Entries for pointing to words and elements —
● ● ●
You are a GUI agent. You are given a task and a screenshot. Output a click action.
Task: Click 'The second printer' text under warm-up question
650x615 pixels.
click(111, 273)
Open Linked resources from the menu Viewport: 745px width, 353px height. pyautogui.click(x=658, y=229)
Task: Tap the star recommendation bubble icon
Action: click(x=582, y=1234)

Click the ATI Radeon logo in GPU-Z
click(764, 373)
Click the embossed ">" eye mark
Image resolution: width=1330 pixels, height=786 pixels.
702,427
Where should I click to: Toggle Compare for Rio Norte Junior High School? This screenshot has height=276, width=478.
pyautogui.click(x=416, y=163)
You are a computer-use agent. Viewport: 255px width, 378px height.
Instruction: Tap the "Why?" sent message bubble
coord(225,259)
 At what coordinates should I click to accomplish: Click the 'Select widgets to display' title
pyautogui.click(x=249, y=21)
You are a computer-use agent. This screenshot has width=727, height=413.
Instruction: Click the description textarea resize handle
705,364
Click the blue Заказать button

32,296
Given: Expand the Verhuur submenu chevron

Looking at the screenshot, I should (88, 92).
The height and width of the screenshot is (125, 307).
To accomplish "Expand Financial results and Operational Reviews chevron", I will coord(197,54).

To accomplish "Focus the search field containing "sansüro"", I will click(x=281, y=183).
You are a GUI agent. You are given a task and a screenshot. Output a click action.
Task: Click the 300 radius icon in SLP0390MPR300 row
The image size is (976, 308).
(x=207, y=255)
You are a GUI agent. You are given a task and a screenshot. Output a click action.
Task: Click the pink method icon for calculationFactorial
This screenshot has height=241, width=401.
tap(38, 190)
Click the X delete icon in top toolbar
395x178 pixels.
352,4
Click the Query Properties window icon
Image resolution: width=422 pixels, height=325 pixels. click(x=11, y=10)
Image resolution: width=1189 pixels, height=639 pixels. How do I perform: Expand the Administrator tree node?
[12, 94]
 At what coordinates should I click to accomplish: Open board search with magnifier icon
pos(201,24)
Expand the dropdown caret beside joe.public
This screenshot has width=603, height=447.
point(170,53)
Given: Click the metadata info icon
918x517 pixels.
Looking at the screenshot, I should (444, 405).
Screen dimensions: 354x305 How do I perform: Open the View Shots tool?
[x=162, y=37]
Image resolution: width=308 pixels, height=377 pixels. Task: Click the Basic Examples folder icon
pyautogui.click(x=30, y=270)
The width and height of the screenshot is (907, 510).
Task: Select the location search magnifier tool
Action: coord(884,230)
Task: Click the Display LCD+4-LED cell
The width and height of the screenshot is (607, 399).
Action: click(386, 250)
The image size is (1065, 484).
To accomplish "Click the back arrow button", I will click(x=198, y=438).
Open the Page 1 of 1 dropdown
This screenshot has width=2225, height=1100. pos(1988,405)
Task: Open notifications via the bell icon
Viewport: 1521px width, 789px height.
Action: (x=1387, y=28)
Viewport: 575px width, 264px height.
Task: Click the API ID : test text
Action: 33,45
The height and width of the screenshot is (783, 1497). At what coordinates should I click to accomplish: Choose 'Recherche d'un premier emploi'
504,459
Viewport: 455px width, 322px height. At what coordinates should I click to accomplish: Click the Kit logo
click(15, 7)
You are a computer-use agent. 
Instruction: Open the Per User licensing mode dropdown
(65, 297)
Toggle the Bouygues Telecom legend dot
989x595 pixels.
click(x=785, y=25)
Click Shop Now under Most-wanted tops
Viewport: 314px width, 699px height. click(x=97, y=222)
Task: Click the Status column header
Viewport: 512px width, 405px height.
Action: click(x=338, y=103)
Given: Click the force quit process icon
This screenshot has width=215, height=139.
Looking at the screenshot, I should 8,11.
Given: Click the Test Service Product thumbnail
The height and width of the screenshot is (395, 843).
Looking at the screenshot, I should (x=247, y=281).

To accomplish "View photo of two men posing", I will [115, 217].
● ● ●
Could you format the records starting with the line with "Given: Expand the Verhuur submenu chevron" and going on through the line with "I will coord(197,54)." as a two-column CSV with the headers instruction and answer, one row per record, each value in a single quoted field with any line breaks replaced by spaces?

instruction,answer
"Given: Expand the Verhuur submenu chevron","Looking at the screenshot, I should (88, 92)."
"The height and width of the screenshot is (125, 307). To accomplish ""Expand Financial results and Operational Reviews chevron"",","I will coord(197,54)."